Entre les deux pays, une dynamique d’éloignement semble s’accentuer chaque jour un peu plus. Firas Maksad, directeur stratégique des partenariats et chercheur au Middle East Institute, analyse pour « L’Orient-Le Jour » ce qui paraît être une redéfinition de la relation entre les deux partenaires.

« Sans demander le divorce, Riyad et Washington renégocient leur contrat de mariage »

Le président américain Joe Biden a rencontré le prince héritier saoudien Mohammed ben Salmane à Djeddah, en Arabie saoudite, le 16 juillet 2022. Mandel Ngan/POOL/AFP

La brouille se poursuit entre les deux alliés stratégiques. Alors que le forum économique surnommé « Davos du désert » s’ouvrait mardi dans la capitale saoudienne, les États-Unis démentent les accusations selon lesquelles ils auraient dissuadé des chefs d’entreprise américains d’y assister. Si la relation bilatérale s’est détériorée depuis l’arrivée de Joe Biden à la Maison-Blanche, les dissensions s’étalent au grand jour depuis quelques semaines. Début octobre, à l’occasion de la réunion de l’OPEP+ sur la définition des quotas de production, l’Arabie saoudite annonçait une baisse de 2 millions de barils par jour, d’un commun accord avec le reste des pays membres, notamment la Russie, autre moteur de l’organisation. Une décision allant à l’encontre des espérances occidentales visant à faire baisser les cours des hydrocarbures qui ont atteint des records au début de la guerre en Ukraine.

Consignes:
1: D'après le texte, quelle baisse de production l'Arabie saoudite a-t-elle annoncée début octobre lors de la réunion de l'OPEP+ ?
2: Renvoyez le passage du texte qui débute aux mots « La brouille se » et s'achève après « guerre en Ukraine. ».

Données extraites:
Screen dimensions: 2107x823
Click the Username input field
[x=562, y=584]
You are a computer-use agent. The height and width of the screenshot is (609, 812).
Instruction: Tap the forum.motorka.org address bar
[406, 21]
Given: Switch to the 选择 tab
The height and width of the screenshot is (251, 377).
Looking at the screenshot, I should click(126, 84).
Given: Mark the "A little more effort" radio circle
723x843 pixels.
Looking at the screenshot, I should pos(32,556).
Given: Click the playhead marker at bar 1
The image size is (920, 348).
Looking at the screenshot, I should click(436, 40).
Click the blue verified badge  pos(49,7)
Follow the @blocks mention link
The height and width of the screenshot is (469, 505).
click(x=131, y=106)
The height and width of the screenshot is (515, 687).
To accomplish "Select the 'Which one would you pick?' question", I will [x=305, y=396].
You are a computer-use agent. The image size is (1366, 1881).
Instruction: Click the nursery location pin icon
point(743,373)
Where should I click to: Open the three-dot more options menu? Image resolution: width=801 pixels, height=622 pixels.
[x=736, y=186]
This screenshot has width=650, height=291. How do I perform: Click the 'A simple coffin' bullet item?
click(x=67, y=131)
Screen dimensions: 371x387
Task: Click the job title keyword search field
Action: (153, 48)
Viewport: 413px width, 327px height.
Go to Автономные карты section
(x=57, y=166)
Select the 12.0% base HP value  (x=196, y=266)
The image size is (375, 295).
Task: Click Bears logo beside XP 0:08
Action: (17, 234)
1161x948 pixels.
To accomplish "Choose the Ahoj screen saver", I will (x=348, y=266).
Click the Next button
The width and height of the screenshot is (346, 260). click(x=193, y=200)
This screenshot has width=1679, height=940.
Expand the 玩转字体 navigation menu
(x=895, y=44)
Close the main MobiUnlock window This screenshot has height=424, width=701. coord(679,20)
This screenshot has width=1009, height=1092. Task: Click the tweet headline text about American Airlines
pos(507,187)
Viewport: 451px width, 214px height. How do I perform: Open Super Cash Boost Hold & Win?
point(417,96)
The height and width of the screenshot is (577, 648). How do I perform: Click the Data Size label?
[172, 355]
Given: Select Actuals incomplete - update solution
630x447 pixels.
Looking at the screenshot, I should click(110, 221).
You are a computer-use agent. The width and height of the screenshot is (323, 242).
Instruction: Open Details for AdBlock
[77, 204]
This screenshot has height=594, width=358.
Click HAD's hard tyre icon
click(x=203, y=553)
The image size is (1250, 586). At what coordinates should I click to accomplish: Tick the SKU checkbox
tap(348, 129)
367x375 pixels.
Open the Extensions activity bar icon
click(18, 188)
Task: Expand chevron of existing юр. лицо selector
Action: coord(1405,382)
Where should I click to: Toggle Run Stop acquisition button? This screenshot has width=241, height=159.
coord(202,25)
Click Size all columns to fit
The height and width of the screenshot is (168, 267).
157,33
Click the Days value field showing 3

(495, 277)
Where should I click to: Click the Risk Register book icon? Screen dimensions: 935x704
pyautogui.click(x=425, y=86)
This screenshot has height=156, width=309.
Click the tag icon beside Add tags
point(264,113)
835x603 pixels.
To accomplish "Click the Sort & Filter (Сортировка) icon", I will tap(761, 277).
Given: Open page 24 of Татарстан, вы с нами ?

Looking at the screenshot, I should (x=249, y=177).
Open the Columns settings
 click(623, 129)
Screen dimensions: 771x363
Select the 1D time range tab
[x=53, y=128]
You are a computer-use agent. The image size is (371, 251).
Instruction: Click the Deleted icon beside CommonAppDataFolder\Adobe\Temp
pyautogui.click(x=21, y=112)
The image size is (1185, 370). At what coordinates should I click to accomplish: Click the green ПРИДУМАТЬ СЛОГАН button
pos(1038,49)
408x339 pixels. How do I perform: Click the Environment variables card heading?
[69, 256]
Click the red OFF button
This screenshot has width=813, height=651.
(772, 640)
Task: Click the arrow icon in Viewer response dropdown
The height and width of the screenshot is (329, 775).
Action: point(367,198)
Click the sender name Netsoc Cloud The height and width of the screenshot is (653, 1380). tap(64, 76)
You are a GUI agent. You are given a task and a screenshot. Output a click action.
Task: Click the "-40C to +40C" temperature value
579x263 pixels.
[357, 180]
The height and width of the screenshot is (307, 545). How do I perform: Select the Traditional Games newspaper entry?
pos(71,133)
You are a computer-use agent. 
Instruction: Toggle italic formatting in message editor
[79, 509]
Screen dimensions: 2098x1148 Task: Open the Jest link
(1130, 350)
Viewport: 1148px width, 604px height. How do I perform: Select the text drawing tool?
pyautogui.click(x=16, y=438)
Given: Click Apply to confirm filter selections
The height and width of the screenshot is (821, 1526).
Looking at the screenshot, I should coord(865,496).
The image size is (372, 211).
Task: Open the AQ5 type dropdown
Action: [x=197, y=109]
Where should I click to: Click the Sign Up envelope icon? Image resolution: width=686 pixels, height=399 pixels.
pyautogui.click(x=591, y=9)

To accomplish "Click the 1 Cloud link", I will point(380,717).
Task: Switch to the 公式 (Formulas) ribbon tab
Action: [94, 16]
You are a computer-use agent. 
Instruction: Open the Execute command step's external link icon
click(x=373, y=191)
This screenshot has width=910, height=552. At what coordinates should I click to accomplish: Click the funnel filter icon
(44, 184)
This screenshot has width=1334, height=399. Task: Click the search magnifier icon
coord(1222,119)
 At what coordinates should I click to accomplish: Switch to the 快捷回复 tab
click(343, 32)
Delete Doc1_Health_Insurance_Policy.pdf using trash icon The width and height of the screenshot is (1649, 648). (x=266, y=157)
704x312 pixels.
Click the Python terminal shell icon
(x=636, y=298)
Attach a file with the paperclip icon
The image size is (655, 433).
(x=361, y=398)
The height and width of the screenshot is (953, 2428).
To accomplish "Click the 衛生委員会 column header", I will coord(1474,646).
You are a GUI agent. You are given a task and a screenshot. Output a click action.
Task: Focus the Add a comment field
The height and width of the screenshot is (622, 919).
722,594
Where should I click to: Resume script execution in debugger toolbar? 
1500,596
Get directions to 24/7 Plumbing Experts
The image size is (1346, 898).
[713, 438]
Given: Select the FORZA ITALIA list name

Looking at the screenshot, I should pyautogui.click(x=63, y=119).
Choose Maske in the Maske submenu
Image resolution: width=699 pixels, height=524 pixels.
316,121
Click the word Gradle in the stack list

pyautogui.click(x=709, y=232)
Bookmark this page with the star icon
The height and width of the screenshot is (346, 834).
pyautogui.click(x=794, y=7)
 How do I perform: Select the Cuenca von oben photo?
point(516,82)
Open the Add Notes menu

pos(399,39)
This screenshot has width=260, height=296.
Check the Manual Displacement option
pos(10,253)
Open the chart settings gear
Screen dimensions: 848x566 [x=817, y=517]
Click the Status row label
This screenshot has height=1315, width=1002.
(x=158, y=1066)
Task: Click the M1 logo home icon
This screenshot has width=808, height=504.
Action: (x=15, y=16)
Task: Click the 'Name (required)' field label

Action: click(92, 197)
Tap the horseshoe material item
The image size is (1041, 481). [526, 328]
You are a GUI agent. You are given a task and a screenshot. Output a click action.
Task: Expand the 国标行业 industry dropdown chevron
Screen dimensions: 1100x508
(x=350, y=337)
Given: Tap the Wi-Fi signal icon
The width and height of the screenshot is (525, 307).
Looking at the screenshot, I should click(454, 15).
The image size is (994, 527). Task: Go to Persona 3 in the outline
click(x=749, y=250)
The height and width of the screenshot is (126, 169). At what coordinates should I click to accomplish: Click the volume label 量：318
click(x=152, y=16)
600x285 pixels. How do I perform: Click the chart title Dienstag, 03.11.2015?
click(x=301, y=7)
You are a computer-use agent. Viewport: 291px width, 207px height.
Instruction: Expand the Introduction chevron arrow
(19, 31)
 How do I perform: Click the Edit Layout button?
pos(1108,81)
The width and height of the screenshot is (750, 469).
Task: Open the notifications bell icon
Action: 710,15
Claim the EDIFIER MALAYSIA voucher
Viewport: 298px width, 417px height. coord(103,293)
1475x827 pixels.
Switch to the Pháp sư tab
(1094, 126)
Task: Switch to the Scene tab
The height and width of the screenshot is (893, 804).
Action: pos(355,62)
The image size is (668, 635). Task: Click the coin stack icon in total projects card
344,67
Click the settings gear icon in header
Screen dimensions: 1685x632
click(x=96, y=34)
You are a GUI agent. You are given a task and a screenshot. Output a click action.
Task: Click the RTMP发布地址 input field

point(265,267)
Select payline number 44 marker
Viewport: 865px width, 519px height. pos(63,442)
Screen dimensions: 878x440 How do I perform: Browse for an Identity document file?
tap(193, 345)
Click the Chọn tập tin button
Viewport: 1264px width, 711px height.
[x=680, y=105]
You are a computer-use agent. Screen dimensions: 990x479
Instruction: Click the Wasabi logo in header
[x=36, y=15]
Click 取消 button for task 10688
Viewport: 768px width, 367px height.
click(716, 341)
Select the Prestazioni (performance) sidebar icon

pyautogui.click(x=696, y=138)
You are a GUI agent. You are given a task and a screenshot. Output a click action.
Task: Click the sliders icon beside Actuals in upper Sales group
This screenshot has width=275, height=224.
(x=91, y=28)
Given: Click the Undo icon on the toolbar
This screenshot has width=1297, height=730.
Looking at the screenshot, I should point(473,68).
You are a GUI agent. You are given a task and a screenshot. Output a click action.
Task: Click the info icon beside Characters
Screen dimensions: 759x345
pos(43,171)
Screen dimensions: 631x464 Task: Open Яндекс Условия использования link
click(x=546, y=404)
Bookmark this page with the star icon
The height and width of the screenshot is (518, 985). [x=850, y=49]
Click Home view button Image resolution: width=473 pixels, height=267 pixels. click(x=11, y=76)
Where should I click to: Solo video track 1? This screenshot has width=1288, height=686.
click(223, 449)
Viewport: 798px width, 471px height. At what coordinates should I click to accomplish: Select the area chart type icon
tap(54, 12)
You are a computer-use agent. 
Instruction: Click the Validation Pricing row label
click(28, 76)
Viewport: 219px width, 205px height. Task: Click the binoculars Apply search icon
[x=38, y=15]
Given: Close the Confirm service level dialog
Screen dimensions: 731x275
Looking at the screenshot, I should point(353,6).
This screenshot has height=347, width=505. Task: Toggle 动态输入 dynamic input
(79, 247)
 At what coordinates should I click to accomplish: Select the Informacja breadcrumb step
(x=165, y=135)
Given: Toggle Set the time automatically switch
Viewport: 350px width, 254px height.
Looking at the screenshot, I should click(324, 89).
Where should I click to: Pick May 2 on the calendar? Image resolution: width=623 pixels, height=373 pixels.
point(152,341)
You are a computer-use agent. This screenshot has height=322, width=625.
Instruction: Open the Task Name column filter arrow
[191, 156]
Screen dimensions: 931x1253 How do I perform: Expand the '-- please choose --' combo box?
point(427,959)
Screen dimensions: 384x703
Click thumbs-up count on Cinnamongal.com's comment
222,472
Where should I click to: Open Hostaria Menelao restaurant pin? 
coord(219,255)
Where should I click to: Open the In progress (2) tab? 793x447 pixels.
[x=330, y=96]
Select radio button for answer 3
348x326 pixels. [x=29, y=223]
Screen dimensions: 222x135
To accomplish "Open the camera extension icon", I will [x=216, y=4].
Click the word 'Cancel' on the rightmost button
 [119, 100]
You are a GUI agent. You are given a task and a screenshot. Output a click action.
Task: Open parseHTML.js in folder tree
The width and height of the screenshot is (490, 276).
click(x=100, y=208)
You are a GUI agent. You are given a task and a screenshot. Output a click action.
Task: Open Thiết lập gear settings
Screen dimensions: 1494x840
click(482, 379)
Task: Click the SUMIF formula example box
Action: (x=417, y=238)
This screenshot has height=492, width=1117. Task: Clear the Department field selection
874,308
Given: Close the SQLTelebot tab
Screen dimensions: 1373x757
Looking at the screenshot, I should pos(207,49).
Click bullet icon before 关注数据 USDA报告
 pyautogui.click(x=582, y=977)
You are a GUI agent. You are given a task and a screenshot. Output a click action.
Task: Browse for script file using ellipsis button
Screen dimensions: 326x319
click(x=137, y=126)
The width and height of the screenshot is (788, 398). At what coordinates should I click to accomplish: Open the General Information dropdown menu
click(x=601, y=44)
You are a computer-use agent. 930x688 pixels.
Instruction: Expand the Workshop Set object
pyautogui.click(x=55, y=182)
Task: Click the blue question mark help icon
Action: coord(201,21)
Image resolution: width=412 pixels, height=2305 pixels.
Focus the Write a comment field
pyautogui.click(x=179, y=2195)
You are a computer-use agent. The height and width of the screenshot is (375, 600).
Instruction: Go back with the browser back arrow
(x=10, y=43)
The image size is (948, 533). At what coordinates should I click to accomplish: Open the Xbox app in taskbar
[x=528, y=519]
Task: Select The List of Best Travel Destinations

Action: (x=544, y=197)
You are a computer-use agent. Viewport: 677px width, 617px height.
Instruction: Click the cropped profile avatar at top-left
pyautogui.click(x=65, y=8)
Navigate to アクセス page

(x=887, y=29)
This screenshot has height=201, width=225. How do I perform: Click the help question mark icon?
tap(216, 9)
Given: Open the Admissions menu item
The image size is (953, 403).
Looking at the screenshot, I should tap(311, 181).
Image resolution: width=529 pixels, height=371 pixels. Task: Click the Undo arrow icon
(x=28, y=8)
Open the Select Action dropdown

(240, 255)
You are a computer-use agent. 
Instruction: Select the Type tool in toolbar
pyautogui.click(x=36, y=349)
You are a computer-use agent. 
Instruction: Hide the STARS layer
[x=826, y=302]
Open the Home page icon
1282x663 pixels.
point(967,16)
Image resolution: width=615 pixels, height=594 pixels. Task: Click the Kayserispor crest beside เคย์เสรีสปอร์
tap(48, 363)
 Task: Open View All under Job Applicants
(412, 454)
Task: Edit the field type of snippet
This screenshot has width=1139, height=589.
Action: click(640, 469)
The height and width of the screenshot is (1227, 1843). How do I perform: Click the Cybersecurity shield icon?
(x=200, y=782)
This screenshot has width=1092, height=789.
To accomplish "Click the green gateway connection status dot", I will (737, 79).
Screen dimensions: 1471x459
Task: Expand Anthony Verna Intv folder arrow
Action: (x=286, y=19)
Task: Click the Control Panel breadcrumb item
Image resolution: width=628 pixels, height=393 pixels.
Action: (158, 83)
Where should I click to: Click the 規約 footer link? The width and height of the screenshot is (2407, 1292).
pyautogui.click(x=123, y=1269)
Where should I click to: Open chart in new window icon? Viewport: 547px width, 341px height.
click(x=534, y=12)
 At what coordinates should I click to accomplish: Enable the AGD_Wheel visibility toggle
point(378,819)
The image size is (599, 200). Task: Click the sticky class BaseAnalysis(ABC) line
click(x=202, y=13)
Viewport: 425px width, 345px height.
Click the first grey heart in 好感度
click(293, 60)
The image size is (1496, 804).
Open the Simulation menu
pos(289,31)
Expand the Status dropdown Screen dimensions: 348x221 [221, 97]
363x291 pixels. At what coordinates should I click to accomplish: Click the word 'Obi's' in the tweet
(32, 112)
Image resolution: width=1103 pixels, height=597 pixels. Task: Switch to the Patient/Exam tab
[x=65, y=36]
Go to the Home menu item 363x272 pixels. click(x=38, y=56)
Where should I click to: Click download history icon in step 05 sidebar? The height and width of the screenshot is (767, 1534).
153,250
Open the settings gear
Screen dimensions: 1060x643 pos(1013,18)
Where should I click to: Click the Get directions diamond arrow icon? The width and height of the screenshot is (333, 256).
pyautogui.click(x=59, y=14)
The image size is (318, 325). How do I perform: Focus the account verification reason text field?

Réponses par consigne:
1: Une baisse de 2 millions de barils par jour.

2:
La brouille se poursuit entre les deux alliés stratégiques. Alors que le forum économique surnommé « Davos du désert » s’ouvrait mardi dans la capitale saoudienne, les États-Unis démentent les accusations selon lesquelles ils auraient dissuadé des chefs d’entreprise américains d’y assister. Si la relation bilatérale s’est détériorée depuis l’arrivée de Joe Biden à la Maison-Blanche, les dissensions s’étalent au grand jour depuis quelques semaines. Début octobre, à l’occasion de la réunion de l’OPEP+ sur la définition des quotas de production, l’Arabie saoudite annonçait une baisse de 2 millions de barils par jour, d’un commun accord avec le reste des pays membres, notamment la Russie, autre moteur de l’organisation. Une décision allant à l’encontre des espérances occidentales visant à faire baisser les cours des hydrocarbures qui ont atteint des records au début de la guerre en Ukraine.